The magnitude 7.7 earthquake that struck Myanmar and Thailand on March 28 has crossed a bittersweet milestone. As seen in a new video, the quake involved a strike-slip fault in the town of Thazi, where a fault rupture was caught on film for the first time.
SagaingEarthquakeArchive2025, a YouTube channel that shares smartphone and surveillance camera footage of earthquakes around Southeast Asia, published the video on May 11. The video appears to come from a security camera attached to the exterior of a prefabricated building. After the first few seconds, the building begins to tremble, and the gate at the foot of the driveway starts to slide on its track. A large crack appears in the driveway as tropical plants sway. Then, in the background, an almost unfathomable shift: The ground slips forward by what appears to be several feet.

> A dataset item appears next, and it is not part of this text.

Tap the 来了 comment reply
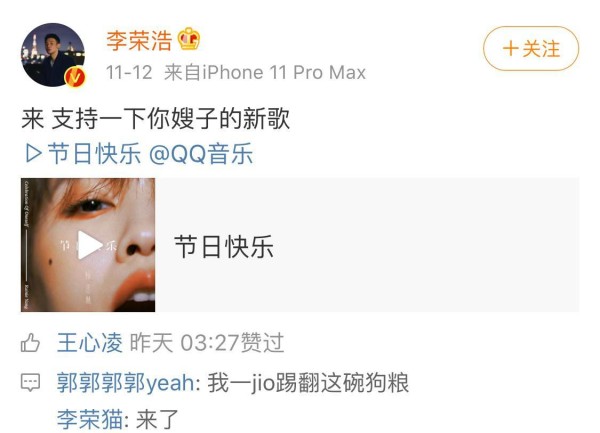pyautogui.click(x=157, y=419)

According to Fumihiko Ikegami, a geologist at the Geological Survey of Japan, the strike-slip shift is the “first fault movement ever filmed.”
While geologists and seismologists have studied the movement of Earth’s faults for more than a century, they’ve historically worked with images and measurements of faults captured before and after their shifts—not footage of the movements themselves. For the first time, a video of the shift could help researchers understand how and when fault slips occur alongside other earthquake phenomena, like shaking and rolling.

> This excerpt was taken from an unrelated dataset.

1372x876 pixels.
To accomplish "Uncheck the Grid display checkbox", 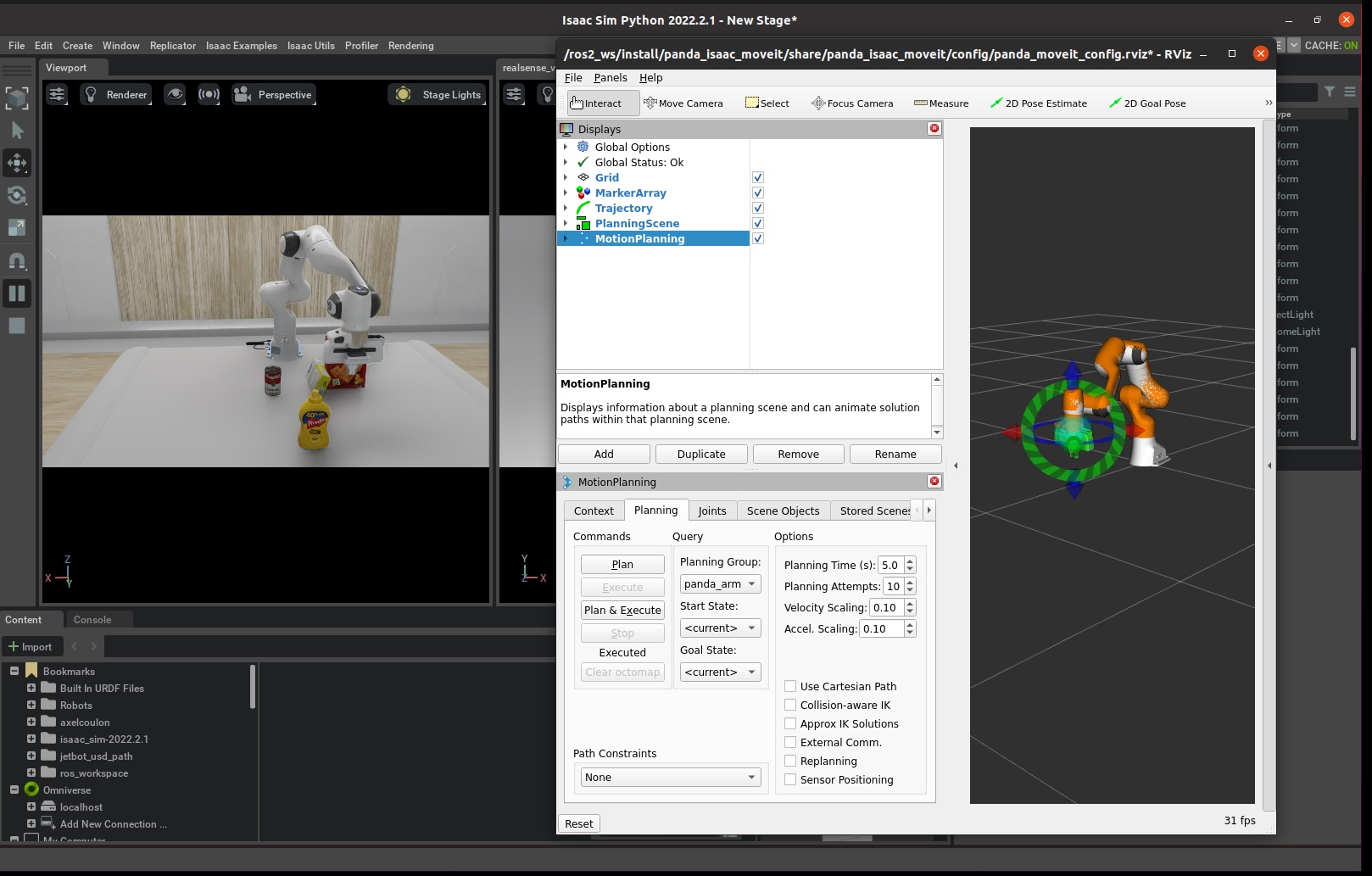I will tap(758, 178).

“In 25 years (since beginning of undergrad), I have only ever seen before and after pictures resulting from fault rupture,” Reddit user u/DoctorSeis, a seismologist who has long contributed to forum discussions about earthquakes, said in response to the surveillance camera footage. “These ruptures are super common around strike-slip faults (like San Andreas). Never have I seen [a] rupture like this, this close, this big, in action. It’s incredible.”
Credit: Magdalena Chodownik/Getty Images News
Despite the video’s value to geoscience, the earthquake itself—which has been reported as both M7.7 and a M7.9 by various geoscience organizations—is invariably considered one of the most devastating in Myanmar’s history. Regional news outlets reported more than 4,900 fatalities, 6,000 injuries, and 760 missing persons; the destruction of over 12,000 homes, 1,000 government buildings, and 50 health centers has also launched the country into a humanitarian crisis.